母はアルミの両手鍋を使っていたが妻はステンレスの片手鍋に替えてしまった。洗ってみて、つまり料理の出来ではなく洗いやすいか否かで考えれば個人的にはアルミ両手鍋の方がいい。取り回しに『慣性力』が掛からない、取手が片手鍋はきたなくなって且つ洗いにくい、本腰を入れて時間を取って洗わなければならないが面倒くさい。しかし、それは言えない。母が亡くなって早30年になるがあっちが良かったと言うと『根』に持たれかねない。女とは面倒くさい生き物だね。

知人に料理人が居てスーパーのお惣菜をやっていた。そこにパートやって来る奥さんたちがシンクを洗わないと機嫌が悪かった。その気持ち、よく解る。私は少々キチガイだからいつぞやテレビの宣伝でやっていた・・・千秋ナオミだったかな?・・・『ウワッ、見なかったことにしよう!』の水封部分も引っ張り出して洗う。ユーキが要るよ!男性諸君。だがその底にあるフタが中々外しにくい。ヌルヌルして指先に引っかかりにくい。現在のシンクは改良されているのかな?

三角コーナーというのがある。大抵プラスチック製品だがこまめに洗っても汚れる。カンシャクが起ってステンレスの網カゴに替えたら今度はトップヘビーでひっくり返る、製造業者もっと工夫せよ。食器乾燥機は場所を取る、汚れる、ゴキブリのアパートになる、すぐダメになる、と言うわけで使わない。すぐダメになるのは人間にも責任はある。自動でジーッと回るノブをどういうわけか拙宅の奥様はさっさと手で戻してしまう。これでタイマーが先ずダメになる。後は推して知るべし。

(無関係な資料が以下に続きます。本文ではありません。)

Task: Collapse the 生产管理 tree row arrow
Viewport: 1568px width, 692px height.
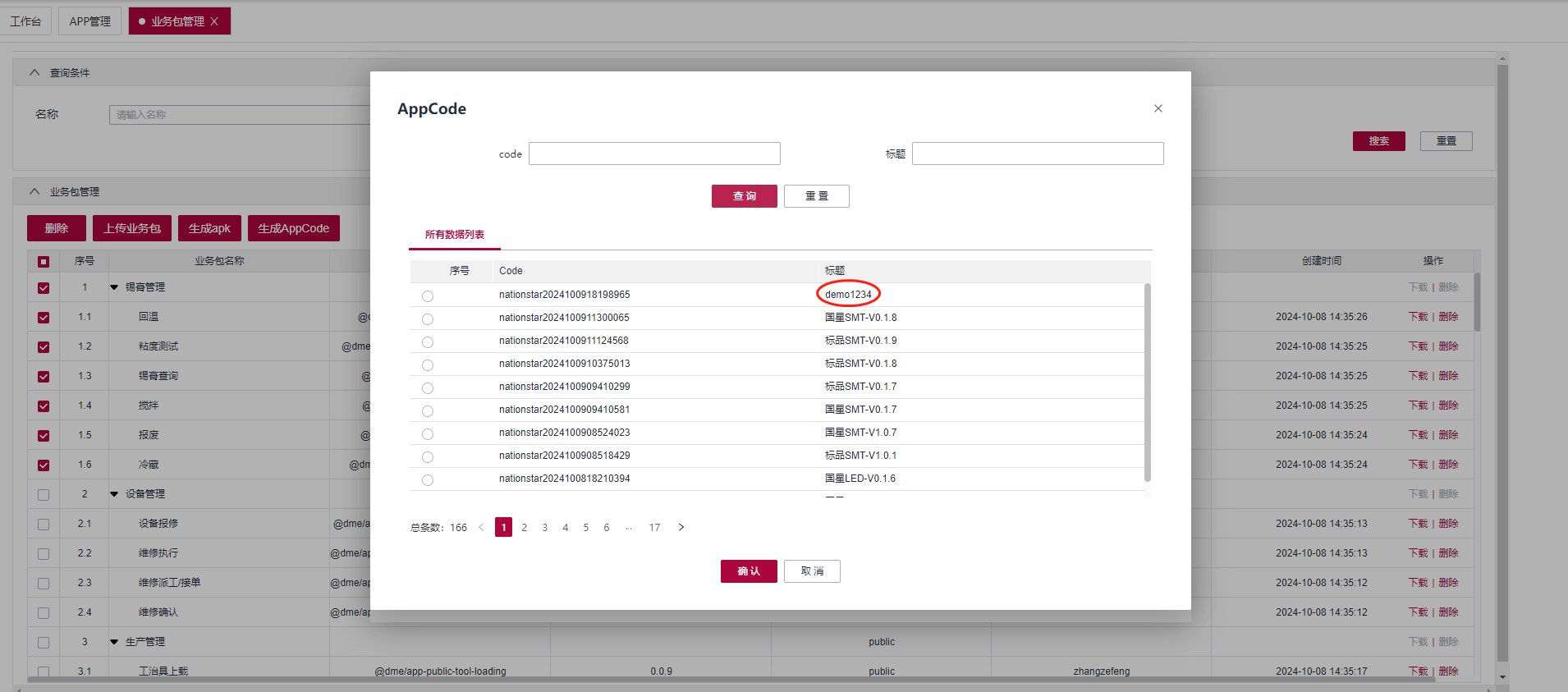Action: (x=114, y=642)
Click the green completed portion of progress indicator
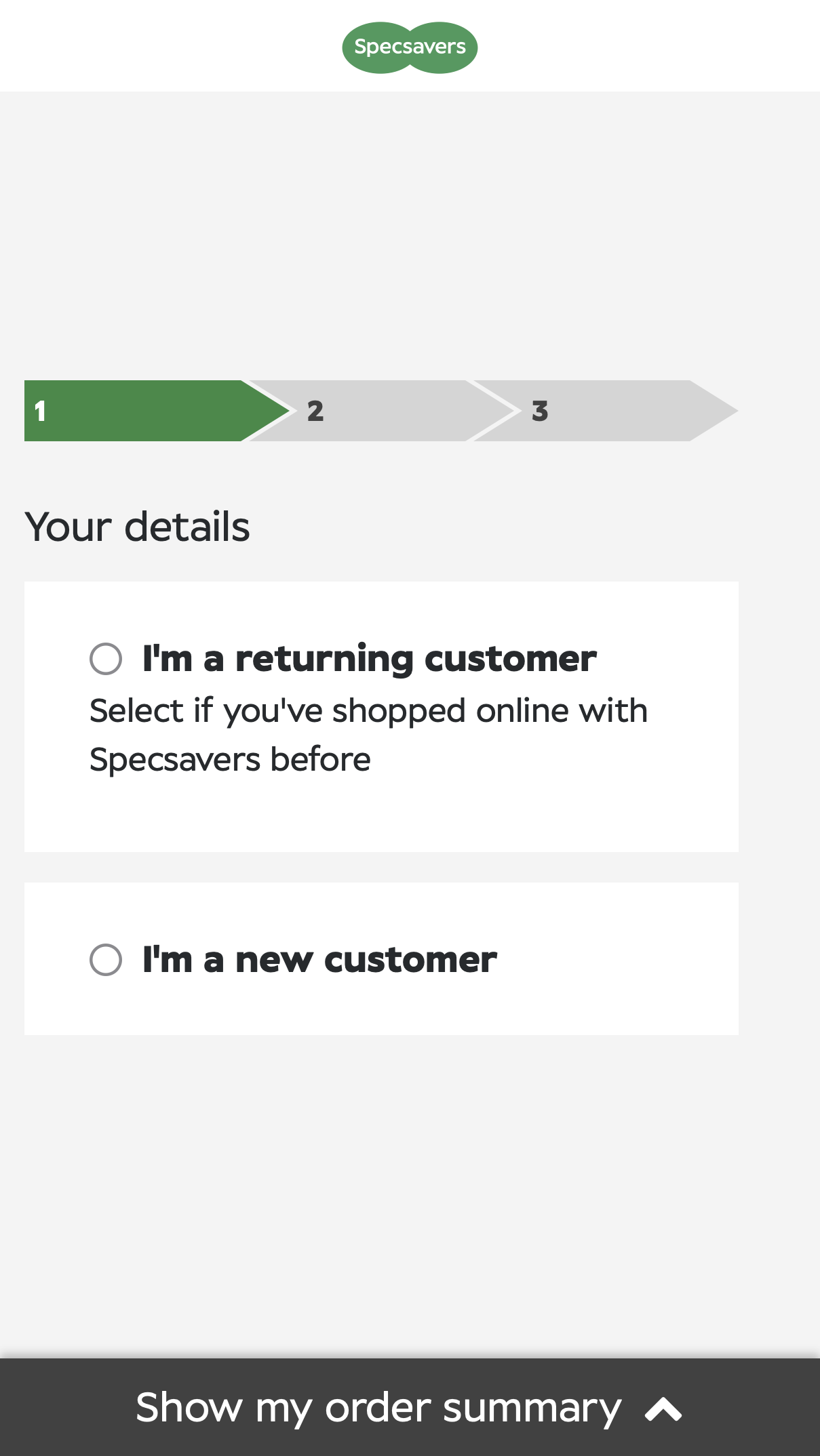 136,411
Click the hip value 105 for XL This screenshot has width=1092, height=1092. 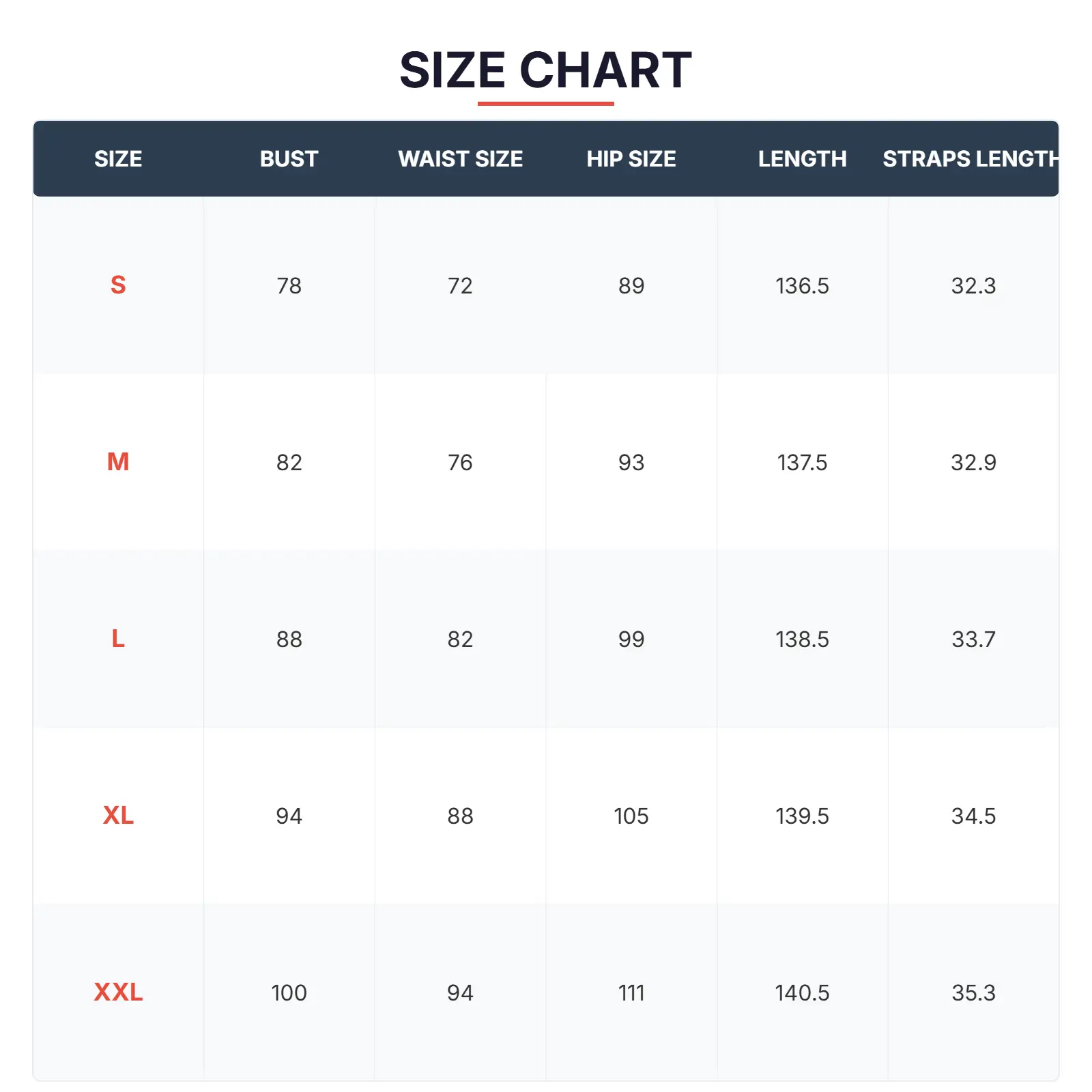click(x=631, y=816)
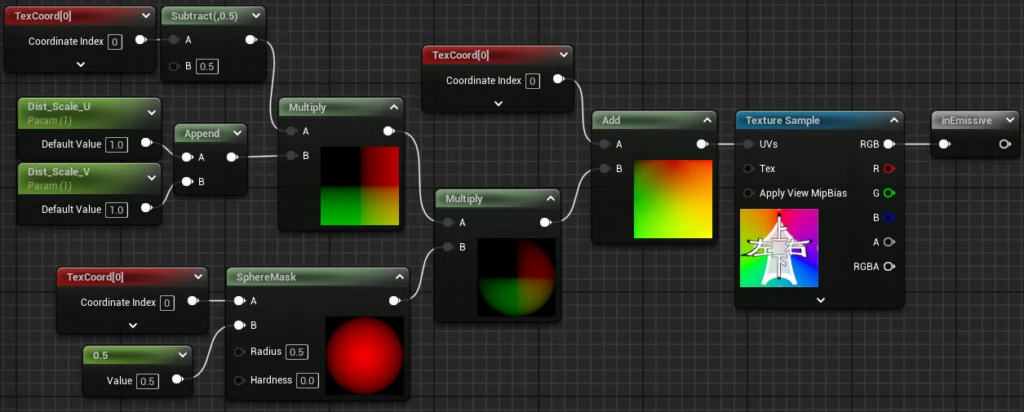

この、女の工学的センスの無さには実にあきれる。蛍光灯に点灯ヒモが着いている。あれはメカニズムとしては小さな歯車がカチッと回って一旦止まり、それからまた、てな具合に少し『間』を置いて作動するようになっている、そうしか出来ない、スイッチの入り、切りだから。それを器械が追随できない速さで動かすものだから壊れる。修理せよ、と言う、困ったものだ。まだある、コンセントからコードを抜く時はコードそのものを引っ張ると根本が傷む、だからソケットの部分を持って引き抜かなければならない。『そんなことは解っている、細かい事を言うな』と言う顔をしてやっぱりコードを引っ張っている。困ったもんだ。

掃除キチガイに言わせれば電気掃除機と言うのはナマケモノの言い訳遊び道具である。アメリカ人の考えそうなことだ。ハタキとホーキでなければ本当の掃除は出来ない。生活を徹底的に簡素化することに情熱を燃やす拙者としては我が家はまだまだ不要物が多い。台所の什器備品も多すぎると思うが手を出せないところが苦しい。せめてキタナラシイ猫の始末が出来ないものか・・・。ネコだのイヌだのタンパク質で出来た機械を屋内で飼育する人の衛生観念、美意識を疑う。